> _TRY IT_: Pull every line with "screenshot" from the entries below.

[[ ENTRIES PROVIDED, beginning ]]

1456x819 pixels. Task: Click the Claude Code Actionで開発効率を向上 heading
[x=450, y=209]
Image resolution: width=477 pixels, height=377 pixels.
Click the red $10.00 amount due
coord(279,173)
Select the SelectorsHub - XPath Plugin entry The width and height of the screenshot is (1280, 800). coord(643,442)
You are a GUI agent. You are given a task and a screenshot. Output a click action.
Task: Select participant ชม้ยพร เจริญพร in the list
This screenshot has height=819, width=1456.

[[ ENTRIES PROVIDED, end ]]
[[ ENTRIES PROVIDED, beginning ]]

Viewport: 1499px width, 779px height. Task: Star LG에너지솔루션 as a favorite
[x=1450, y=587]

[[ ENTRIES PROVIDED, end ]]

> _YOUR SOLUTION_:
Select the SelectorsHub - XPath Plugin entry The width and height of the screenshot is (1280, 800). coord(643,442)
You are a GUI agent. You are given a task and a screenshot. Output a click action.
This screenshot has height=819, width=1456.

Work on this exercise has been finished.